Birth cohort/life course aspects
- The composition of ethnic minority groups evolves considerably over time in response to global migration patterns and national immigration legislation. The data available in administrative registers often fail to capture these dynamic patterns, which may have differential impact on health-related factors.
Area-Level Characteristics
In social epidemiology, area-level characteristics of the neighborhood where people live have been investigated to identify upstream and structural factors related to socioeconomic differences in health.54–57 Several social epidemiological theories describe the complex way in which neighborhood can affect the health and well-being of a population.56,58,59 These theories emphasize the need to look beyond individual-level factors to understand the underlying drivers of socioeconomic differences in health.

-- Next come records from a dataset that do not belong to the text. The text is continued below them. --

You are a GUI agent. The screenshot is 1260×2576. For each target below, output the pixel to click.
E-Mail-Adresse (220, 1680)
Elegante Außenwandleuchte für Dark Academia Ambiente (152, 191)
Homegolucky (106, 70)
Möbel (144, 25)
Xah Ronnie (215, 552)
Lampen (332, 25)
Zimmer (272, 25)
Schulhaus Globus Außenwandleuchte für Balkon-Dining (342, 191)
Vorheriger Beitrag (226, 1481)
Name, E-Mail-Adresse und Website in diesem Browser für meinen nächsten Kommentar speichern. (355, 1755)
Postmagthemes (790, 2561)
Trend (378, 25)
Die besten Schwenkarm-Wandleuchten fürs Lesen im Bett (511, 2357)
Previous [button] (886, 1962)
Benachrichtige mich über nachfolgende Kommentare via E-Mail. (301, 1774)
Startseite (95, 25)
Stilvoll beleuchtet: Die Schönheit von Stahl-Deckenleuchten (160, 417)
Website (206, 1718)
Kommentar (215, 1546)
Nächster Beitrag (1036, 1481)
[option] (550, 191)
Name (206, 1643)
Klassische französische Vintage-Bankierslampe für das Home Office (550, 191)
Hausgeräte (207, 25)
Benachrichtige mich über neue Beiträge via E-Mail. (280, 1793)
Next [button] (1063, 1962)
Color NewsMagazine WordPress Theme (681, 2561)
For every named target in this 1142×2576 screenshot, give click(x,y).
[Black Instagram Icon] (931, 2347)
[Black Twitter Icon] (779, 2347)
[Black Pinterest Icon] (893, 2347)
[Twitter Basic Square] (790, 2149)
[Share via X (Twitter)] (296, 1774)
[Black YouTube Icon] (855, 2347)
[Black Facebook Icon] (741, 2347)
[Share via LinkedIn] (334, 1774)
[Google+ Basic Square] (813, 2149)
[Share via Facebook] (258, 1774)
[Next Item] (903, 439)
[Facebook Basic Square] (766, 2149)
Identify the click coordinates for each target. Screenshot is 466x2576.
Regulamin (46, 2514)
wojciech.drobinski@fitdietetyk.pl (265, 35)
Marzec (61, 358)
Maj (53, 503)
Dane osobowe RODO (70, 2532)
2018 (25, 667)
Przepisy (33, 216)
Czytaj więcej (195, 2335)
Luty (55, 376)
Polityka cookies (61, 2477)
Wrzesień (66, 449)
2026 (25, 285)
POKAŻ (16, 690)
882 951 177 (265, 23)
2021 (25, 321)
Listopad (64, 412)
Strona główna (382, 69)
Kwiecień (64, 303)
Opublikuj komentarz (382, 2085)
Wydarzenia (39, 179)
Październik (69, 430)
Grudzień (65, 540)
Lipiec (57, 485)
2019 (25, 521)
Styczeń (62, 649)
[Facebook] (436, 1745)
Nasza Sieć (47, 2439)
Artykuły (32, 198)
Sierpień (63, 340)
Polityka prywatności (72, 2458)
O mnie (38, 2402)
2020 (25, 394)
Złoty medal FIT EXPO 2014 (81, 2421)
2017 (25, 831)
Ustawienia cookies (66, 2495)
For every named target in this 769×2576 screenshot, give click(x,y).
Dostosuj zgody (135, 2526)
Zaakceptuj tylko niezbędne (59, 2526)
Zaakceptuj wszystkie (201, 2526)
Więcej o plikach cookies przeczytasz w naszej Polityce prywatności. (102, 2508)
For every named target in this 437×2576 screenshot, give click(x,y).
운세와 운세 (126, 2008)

The impact of neighborhood on health and well-being is proposed to be mediated by both the physical, social, and health service environment.56,58 This includes features such as air pollution, drinking water quality, noise pollution, walkability, neighborhood deprivation, violence, segregation, as well as the availability and distance to healthcare services in the neighborhood.56,60–62 These features are likely interrelated and may work through different mechanisms and vary in strength and importance across individuals and socioeconomic groups. Theorizing the pathway linking the area of residence to the specific outcomes is essential, as well as defining which neighborhood feature to measure and the appropriate data sources. This section focuses on the social environment and how area-level sociodemographic characteristics (including area-level socioeconomic position) are linked to health outcomes. The description of how the physical and health service environments affect health and socioeconomic differences in health is beyond the scope of this guideline.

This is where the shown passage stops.